We are suggesting that, rather than try to establish a basic
parallel between animal and human "aggression,"
it might be advantageous to look at the concept of aggression
as consisting of a number of different neurobehavioral systems,
at least some of which show considerable evidence of continuity
between nonhuman mammals and people.
This is not to say that everything included under the human
aggression rubric will have a direct counterpart in other
mammals. Obviously, the "aggressive" investor or
lawyer or businessman has no direct correspondent in infrahuman
mammals, but this may be because the nouns are inappropriate,
not the adjective (if the noun were "politician"
the phrase might have an enhanced correspondence). All of
these designations reflect a common theme, of actions and
attitudes that seek to expand claims to resources, rights,
or influence, in a variety of relevant arenas. When particular
aggression paradigms are individually examined there may be
either parallels that might be overlooked when an undifferentiated
"aggression" concept is employed or transformations
in the organization of that specific aggression paradigm as
larger-brained mammals with more complex social organizations
and technical capabilities are examined. This offers the possibility
of real breakthroughs in relating specific human aggression
phenomena to their nonhuman mammalian parallels.

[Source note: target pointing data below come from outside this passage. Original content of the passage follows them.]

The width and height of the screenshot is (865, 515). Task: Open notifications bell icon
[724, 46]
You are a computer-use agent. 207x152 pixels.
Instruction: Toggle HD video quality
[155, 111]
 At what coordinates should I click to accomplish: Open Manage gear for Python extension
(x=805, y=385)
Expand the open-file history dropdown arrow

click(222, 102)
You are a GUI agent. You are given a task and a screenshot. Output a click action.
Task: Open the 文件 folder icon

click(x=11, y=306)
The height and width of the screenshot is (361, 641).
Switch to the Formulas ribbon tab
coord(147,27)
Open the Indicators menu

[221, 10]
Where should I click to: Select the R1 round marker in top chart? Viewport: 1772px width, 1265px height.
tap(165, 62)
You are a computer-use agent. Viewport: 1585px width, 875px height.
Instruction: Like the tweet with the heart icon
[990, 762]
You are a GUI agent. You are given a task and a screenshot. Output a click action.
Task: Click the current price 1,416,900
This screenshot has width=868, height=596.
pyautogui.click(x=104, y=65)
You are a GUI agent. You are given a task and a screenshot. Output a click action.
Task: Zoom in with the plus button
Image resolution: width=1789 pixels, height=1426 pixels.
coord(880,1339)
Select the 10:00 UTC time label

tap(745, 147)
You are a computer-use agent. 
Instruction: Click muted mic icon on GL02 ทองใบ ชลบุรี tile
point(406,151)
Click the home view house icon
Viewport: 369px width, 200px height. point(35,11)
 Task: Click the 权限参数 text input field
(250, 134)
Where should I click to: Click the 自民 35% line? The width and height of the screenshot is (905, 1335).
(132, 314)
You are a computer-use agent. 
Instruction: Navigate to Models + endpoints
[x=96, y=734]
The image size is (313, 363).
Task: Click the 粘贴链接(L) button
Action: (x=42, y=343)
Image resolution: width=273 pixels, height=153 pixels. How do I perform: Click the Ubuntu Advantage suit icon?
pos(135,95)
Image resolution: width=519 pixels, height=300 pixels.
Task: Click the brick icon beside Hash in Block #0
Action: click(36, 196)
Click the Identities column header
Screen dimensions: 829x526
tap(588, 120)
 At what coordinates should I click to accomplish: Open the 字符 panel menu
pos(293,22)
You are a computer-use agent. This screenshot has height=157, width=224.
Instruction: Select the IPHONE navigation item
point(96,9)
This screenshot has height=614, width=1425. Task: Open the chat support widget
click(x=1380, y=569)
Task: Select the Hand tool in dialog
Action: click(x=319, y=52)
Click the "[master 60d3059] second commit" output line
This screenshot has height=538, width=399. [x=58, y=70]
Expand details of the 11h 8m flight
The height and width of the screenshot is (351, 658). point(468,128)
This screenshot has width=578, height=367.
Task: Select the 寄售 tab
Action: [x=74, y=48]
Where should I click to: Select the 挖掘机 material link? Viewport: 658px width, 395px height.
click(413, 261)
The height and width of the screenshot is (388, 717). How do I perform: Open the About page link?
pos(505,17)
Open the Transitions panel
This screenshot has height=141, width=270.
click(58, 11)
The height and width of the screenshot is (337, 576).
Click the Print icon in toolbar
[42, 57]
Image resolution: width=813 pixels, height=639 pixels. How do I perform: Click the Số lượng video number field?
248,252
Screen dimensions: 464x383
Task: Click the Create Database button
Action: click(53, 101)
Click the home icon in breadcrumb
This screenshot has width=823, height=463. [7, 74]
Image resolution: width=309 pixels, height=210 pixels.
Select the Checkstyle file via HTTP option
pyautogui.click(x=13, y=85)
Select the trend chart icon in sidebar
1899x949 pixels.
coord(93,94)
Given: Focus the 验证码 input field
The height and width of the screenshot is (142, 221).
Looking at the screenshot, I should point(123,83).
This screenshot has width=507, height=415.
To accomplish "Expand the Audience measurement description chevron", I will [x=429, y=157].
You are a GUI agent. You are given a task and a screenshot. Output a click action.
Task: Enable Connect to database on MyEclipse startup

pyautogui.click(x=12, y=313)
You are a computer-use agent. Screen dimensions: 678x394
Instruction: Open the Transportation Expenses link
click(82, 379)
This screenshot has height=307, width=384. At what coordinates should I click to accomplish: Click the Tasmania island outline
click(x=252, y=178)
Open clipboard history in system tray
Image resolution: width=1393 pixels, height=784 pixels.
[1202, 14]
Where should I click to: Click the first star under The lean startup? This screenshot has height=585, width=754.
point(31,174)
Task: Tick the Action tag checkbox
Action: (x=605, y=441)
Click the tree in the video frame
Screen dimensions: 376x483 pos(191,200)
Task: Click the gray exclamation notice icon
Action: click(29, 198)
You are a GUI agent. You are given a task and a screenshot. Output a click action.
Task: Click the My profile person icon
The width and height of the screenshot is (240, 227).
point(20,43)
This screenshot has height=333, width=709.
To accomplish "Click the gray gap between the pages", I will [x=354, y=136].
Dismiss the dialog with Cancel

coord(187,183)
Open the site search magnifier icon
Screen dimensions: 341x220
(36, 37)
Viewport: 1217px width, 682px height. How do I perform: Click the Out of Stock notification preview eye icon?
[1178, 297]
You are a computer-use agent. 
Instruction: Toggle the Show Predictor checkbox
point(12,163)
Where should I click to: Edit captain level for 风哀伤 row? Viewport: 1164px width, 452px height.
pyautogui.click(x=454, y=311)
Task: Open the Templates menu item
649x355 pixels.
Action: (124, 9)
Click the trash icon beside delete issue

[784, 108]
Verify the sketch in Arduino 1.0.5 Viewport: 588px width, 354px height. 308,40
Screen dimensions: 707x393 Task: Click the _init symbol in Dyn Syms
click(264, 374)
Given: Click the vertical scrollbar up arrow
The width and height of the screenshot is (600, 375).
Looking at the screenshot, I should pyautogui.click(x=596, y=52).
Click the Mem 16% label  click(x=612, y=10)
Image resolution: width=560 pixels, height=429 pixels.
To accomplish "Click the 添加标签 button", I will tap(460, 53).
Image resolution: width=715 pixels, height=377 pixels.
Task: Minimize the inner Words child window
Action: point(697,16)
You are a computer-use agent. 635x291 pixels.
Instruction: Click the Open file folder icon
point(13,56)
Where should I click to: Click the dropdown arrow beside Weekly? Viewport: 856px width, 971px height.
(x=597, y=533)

What is likely to continue to be a stumbling block is the
one that has been there all along, that "aggression"
is one of the most value-laden terms in any language, and
probably will continue to be. Thus, while aggression can be
a "good" thing in the context of pursuit of a valued
goal, even here it carries the baggage of an implication of
activity encroaching on the rights of others; the tendency
is for the protagonist to label precisely the same actions
as "defense" of the desired goal, making the other
guy the aggressor. As the old saw goes, virtually every country
in the world has a ministry, bureau, or department of "Defense"
while not one has a bureau of "Aggression."